►

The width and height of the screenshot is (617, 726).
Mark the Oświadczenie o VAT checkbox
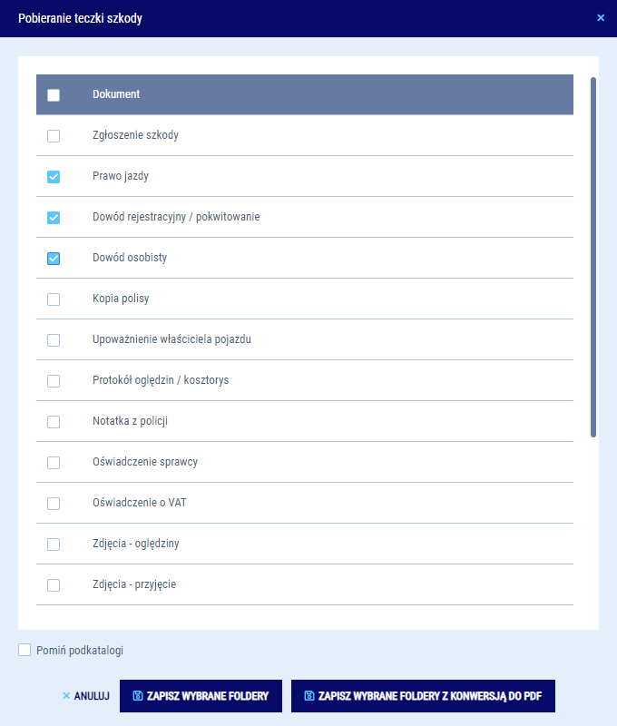[x=54, y=504]
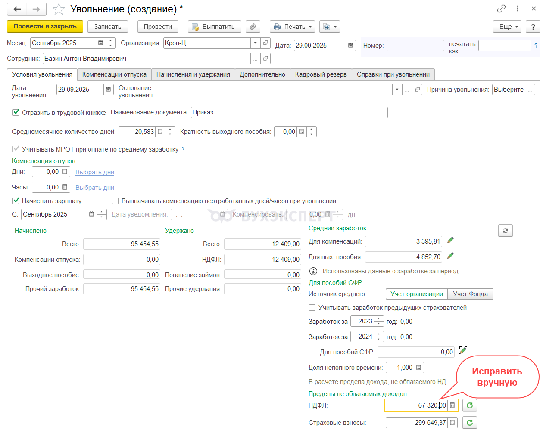This screenshot has height=433, width=543.
Task: Uncheck Начислить зарплату checkbox
Action: pyautogui.click(x=16, y=201)
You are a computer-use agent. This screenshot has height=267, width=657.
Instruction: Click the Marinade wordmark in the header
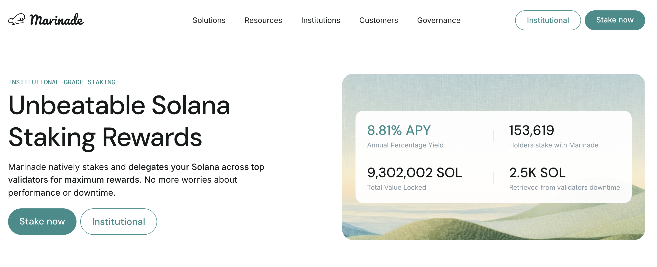(x=56, y=20)
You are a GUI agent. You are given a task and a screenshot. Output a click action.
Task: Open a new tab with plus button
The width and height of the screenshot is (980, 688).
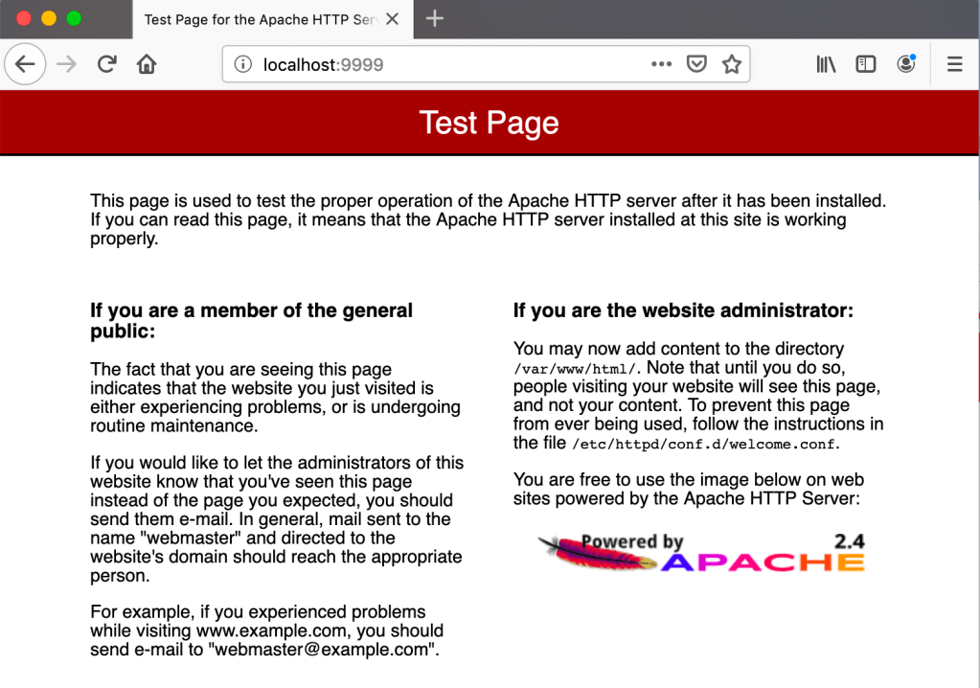tap(435, 19)
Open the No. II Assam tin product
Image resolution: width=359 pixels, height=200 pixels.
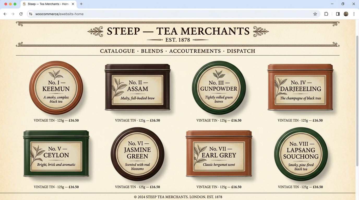[137, 88]
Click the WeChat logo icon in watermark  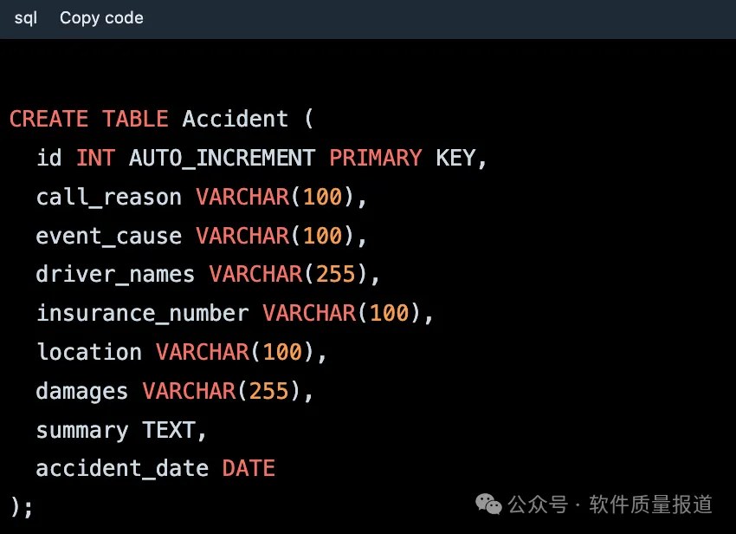(490, 505)
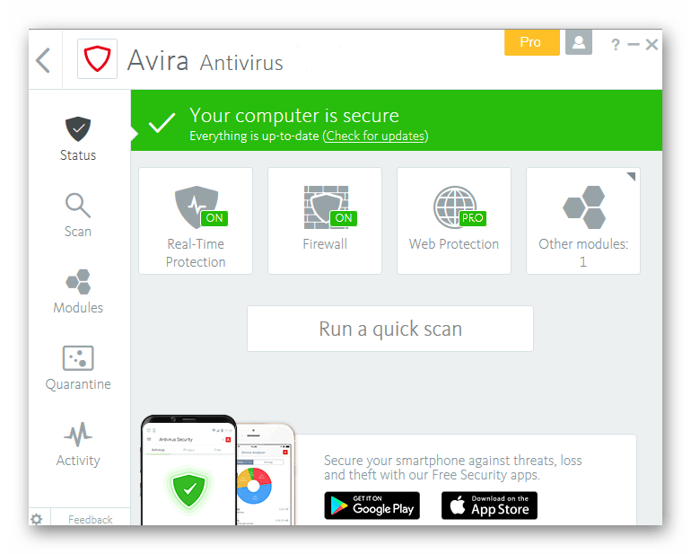The height and width of the screenshot is (554, 691).
Task: Open the Modules hexagon section
Action: coord(78,291)
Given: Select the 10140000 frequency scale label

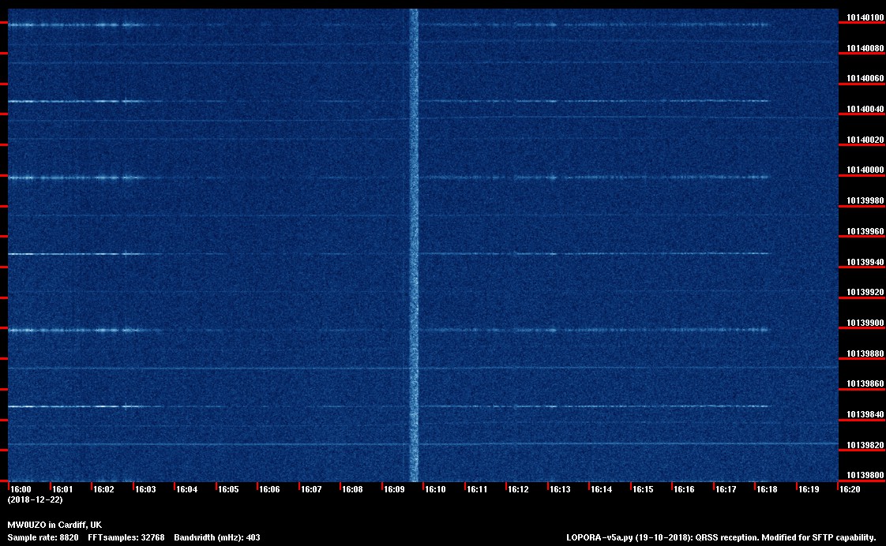Looking at the screenshot, I should pyautogui.click(x=865, y=170).
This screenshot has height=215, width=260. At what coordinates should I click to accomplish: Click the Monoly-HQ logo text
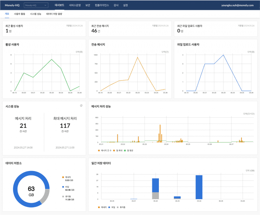[12, 5]
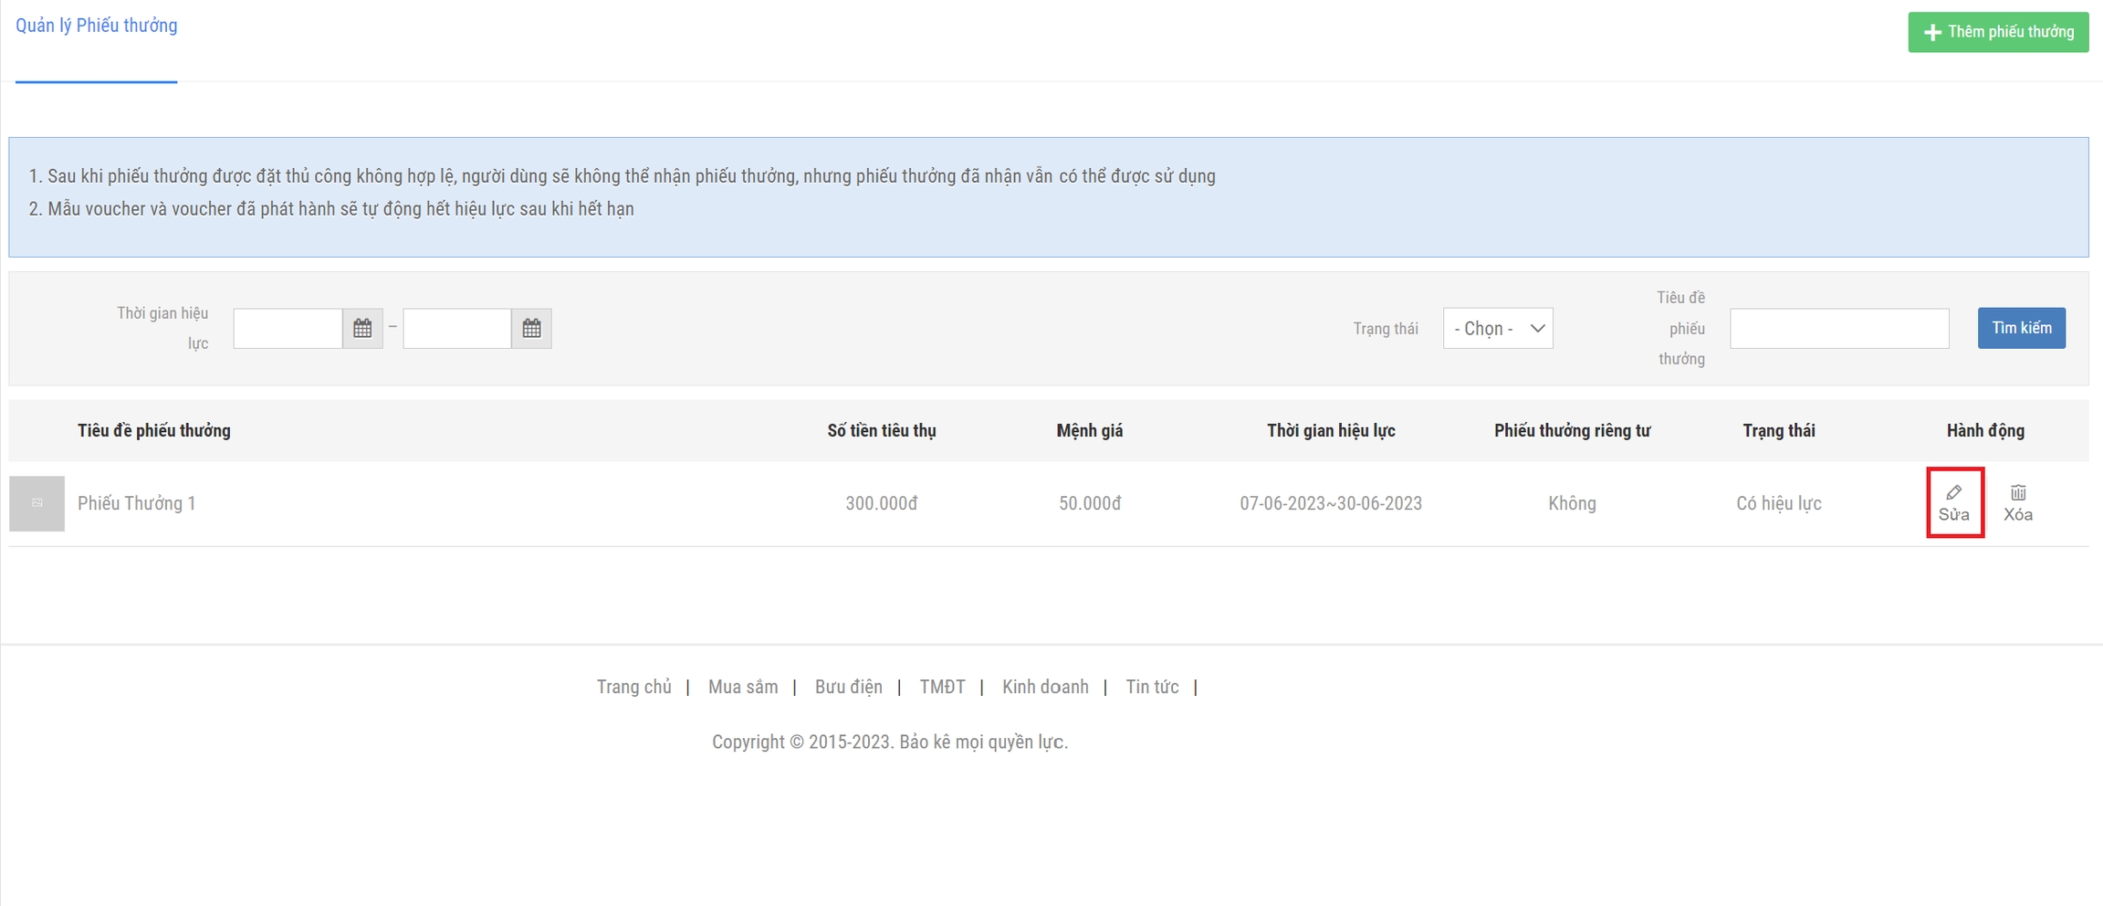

◄

▶ What you will do
Keep only those lines of the records that hold "agent", and return them.

▶ Exercise solution
You are a computer-use agent. This screenshot has height=267, width=657.
You are a GUI agent. You are given a task and a screenshot. Output a click action.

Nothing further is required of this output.